To reflect the importance of components within compound characters, group proficiencies are calculated separately for each grouping of vector strokes defined by the archetype. Group proficiencies reflect not only the average maximum deviation of the contained vector strokes, but also any inconsistency in their scaling or placement. Equation 1 is applied with an εi metric representing each of these errors. The proficiency for the whole character is then calculated from the group-level proficiencies, taking further account of any errors in the structural arrangement of groups within the character. Equation 1 applies again at this level, but instead of including errors internal to all groups, only those pertaining to the least proficient group are included. This “weakest-link” approach reflects that fact that the whole function results from different components performing their own sub-functions, such that overall proficiency is most readily achieved by comparably proficient sub-components. Similar reasoning applies in the case of a multi-character message. Since each character performs a separate sub-task, and the overall task amounts to adequate performance of each of these sub-tasks, the functional proficiency of a message is simply the lowest proficiency of its constituent characters (Zeldovich and co-workers likewise used the weakest-link approach, as described in reference 8).

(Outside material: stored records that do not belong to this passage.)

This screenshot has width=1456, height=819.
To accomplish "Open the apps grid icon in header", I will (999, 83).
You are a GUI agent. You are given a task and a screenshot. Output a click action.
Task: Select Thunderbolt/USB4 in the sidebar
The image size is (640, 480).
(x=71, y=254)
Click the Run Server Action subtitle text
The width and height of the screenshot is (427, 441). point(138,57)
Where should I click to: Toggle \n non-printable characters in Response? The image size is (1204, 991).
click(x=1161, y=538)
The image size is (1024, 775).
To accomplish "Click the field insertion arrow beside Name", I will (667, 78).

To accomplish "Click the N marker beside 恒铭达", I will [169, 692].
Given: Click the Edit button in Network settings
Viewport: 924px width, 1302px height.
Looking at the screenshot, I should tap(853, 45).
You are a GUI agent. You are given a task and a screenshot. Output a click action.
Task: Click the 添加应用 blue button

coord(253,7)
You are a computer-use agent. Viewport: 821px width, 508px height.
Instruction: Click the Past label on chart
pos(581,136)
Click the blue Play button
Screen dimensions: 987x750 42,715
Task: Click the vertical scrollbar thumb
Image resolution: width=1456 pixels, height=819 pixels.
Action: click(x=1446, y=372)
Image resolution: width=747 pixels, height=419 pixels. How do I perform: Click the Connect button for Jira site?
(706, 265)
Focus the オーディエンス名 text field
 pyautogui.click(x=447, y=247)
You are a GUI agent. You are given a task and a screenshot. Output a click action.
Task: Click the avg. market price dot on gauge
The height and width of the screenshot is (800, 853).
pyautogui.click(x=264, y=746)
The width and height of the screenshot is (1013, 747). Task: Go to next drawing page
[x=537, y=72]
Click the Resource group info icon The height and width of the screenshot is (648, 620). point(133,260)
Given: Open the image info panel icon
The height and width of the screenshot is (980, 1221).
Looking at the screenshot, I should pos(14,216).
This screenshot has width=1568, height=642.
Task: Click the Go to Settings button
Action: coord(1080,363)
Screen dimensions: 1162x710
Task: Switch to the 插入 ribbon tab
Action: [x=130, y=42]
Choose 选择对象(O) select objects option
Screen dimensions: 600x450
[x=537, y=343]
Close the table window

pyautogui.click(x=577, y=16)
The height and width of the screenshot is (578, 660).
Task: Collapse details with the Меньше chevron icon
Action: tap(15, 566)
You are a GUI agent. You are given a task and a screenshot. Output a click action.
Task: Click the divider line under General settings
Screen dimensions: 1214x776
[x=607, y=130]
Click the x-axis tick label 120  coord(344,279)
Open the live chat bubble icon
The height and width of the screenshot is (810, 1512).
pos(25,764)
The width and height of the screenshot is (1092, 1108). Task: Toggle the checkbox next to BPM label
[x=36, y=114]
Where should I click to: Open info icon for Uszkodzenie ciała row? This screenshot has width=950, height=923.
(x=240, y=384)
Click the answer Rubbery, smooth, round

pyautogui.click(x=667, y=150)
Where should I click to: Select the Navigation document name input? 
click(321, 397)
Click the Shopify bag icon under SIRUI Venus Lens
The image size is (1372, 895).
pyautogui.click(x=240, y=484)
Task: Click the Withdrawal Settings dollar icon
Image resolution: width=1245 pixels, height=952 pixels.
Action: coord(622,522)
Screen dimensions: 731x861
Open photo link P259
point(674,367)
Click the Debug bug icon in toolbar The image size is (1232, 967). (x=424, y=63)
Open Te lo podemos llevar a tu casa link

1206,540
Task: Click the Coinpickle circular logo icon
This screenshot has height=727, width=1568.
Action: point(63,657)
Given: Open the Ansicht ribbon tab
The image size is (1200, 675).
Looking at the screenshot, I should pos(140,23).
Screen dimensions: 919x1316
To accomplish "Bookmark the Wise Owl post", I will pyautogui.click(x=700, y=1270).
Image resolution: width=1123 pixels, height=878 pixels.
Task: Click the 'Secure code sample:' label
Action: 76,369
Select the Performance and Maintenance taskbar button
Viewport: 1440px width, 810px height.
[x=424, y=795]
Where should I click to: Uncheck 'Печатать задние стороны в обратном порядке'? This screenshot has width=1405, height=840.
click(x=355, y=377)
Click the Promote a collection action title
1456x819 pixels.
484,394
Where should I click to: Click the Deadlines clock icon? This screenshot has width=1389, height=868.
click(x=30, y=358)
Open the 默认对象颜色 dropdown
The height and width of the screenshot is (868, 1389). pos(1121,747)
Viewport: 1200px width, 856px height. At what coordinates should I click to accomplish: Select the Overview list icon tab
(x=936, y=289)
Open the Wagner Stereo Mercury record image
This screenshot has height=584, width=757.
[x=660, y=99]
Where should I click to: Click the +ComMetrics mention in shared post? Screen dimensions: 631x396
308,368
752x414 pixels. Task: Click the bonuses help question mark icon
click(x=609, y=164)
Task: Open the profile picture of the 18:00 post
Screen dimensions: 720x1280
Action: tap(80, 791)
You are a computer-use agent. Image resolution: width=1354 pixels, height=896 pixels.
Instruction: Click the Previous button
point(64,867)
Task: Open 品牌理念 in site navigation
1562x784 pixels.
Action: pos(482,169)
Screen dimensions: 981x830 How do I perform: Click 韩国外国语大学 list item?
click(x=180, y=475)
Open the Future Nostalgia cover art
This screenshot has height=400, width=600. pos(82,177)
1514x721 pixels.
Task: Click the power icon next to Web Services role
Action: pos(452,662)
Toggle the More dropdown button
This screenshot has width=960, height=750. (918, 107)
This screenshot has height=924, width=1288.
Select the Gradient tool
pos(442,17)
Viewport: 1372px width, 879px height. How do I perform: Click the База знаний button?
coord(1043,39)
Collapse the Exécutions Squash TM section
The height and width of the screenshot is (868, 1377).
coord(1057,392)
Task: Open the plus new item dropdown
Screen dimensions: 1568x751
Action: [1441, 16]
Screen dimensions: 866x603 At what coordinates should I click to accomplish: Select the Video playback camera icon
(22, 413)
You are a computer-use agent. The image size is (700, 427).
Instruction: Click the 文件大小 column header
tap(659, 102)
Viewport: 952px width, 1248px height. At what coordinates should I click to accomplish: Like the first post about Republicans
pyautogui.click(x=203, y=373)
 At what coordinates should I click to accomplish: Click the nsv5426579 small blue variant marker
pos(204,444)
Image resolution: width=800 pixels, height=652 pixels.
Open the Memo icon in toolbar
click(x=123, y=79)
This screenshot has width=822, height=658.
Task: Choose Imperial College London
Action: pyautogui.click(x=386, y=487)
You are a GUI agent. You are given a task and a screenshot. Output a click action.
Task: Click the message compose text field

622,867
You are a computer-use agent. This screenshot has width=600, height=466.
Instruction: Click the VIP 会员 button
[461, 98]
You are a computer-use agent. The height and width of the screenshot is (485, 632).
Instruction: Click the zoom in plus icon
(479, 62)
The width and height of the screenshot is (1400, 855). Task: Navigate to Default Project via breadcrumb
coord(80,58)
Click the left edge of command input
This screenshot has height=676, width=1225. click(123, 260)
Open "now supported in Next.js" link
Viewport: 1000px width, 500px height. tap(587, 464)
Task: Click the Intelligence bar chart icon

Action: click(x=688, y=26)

A simple way to see whether proficiency scores computed in this way show reasonable correspondence with legibility is to subject highly proficient genes to random point mutations, accepting only those that leave the proficiency above a specified threshold. Because mutations tend to be disruptive, propagated lines evolved in this way tend to hover just above the threshold. So, by lowering the threshold in small steps, we can produce a long line of descent showing gradual decline in proficiency. The software and methods for doing this kind of experiment will be introduced next. Here we aim merely to verify the intended qualitative connection between proficiency and legibility. Figure 12 shows snapshots at various stages of decline in three unrelated lines. Legibility shows a similar decline with decreasing proficiency in all cases, indicating that calculated proficiencies correlate reasonably well with actual function.

Figure 12. Qualitative correlation between functional proficiency of vector proteins and their legibility.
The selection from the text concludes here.